Most of the drugs that are being used to treat neuropathic pain were initially developed as anti-epileptic drugs that reduce spontaneous activity of neurons. So, the pain is a result of abnormal activities of the neurons that are relaying signals to the brain. Studies of denervated neurons suggest that they do become hyperexcitable.
Gunshot wound induced spinal cord injury does have a higher incidence of neuropathic pain than other causes of spinal cord injury. One possibility is that gunshot wounds has a propensity to damage some fibers and leave others intact, resulting in a higher likelihood of sprouting axons that can contribute to pain. Another possibility is that the bullet is more inflammatory and inflammation is known to make neurons hyperexcitable.

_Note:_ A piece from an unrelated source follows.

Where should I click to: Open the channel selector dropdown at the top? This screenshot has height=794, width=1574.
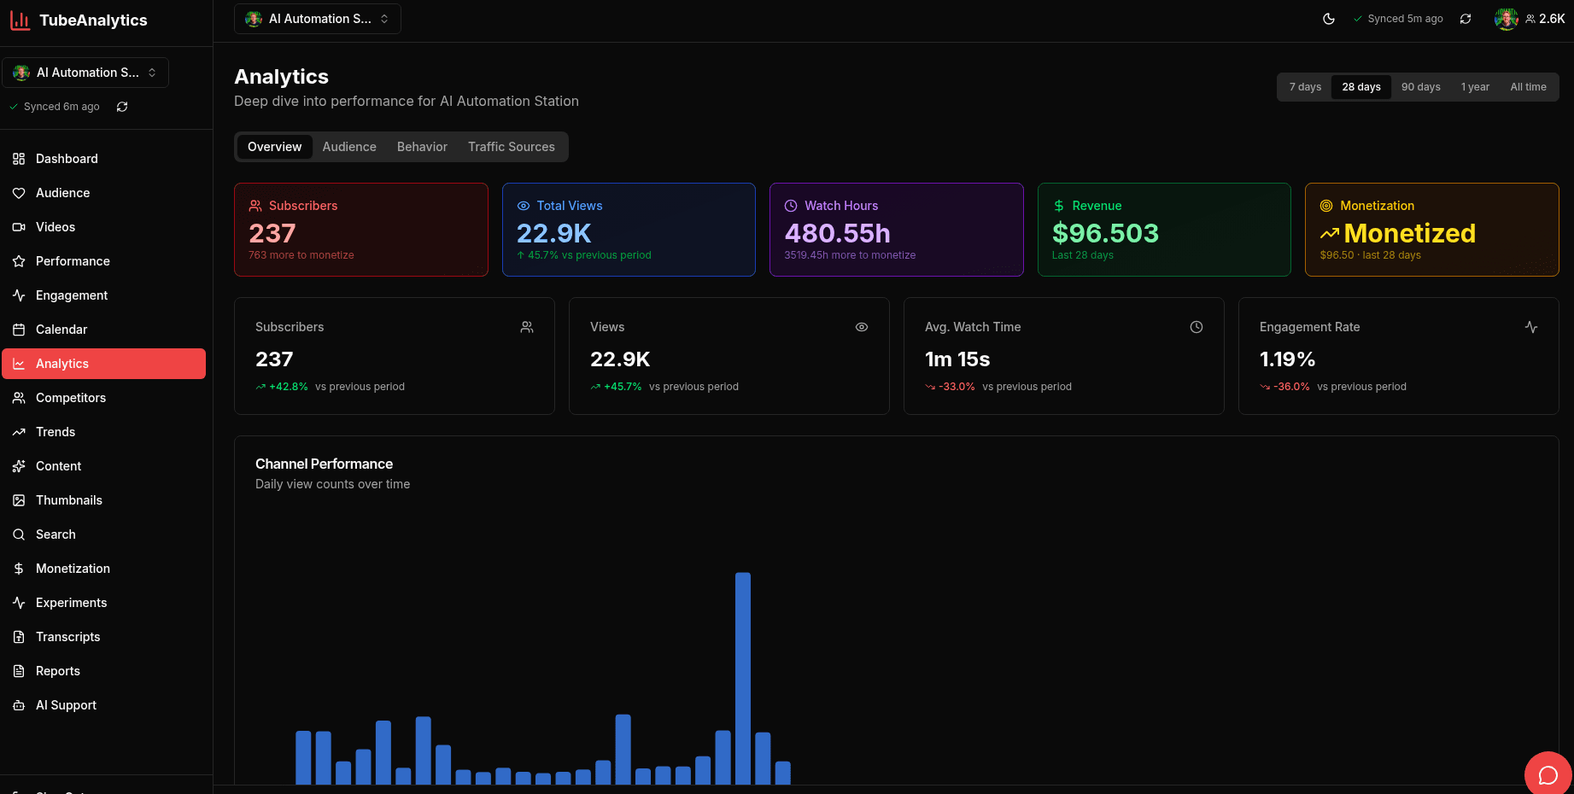point(317,18)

In animal studies, we have found that given rats high-dose methylprednisolone reduces the development of neuropathic pain behavior. Methylprednisolone is well known to suppress sprouting of axons. However, because the National Acute Spinal Cord Injury Study (NASCIS) trial did not include patients with gunshot wounds (because surgeons were pessimistic that these cases will respond to any therapy), we could not recommend methylprednisolone to people with gunshot wounds.
A majority of people with gunshot wounds don't get methylprednisolone and I wonder sometimes whether this is because they are not getting methylprednisolone. For that reason, I have started another topic that asks who has neuropathic pain and received or did not receive methylpednisolone. I presume that you did not.
Regardless of the cause, the treatment is similar at the present. The first line of therapy is amytryptiline (Elavil). Then gabapentin (neurontin). If gabapentin doesn’t work, most doctors try Lyrica. Cannabinoids have been reported by many to be beneficial. Finally, if all else fails, opioids may work but very high doses are needed and fentanyl patches are popular.
There is likely to be future therapies that manipulate the excitability of neurons genetically, changing expression of ionic channels.